(Collected data entries)
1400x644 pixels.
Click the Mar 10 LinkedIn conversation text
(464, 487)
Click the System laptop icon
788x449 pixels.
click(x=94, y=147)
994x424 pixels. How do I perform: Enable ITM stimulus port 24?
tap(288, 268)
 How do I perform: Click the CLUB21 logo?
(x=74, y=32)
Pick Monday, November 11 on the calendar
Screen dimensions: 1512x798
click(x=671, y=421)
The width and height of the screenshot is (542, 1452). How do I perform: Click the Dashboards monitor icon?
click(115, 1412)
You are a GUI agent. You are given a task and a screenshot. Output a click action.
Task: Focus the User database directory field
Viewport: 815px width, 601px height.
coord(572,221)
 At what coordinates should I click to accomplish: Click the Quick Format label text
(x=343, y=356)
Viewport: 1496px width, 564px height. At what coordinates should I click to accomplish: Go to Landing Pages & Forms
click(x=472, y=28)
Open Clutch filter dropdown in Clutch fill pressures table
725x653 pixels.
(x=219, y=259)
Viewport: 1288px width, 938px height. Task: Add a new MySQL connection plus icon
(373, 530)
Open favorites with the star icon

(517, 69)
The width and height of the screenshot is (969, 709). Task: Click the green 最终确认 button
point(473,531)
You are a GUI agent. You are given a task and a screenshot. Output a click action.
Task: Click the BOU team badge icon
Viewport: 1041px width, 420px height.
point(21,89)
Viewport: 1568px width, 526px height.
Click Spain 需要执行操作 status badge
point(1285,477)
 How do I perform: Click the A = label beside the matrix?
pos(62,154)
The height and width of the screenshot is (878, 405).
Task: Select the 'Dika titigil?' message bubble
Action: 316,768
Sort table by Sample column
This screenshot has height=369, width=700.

Your goal – Return the lines from the one containing "Viewport: 1568px width, 526px height." through the last line of the records. Include both ends and nothing else.

Your solution –
Viewport: 1568px width, 526px height.
Click Spain 需要执行操作 status badge
point(1285,477)
 How do I perform: Click the A = label beside the matrix?
pos(62,154)
The height and width of the screenshot is (878, 405).
Task: Select the 'Dika titigil?' message bubble
Action: 316,768
Sort table by Sample column
This screenshot has height=369, width=700.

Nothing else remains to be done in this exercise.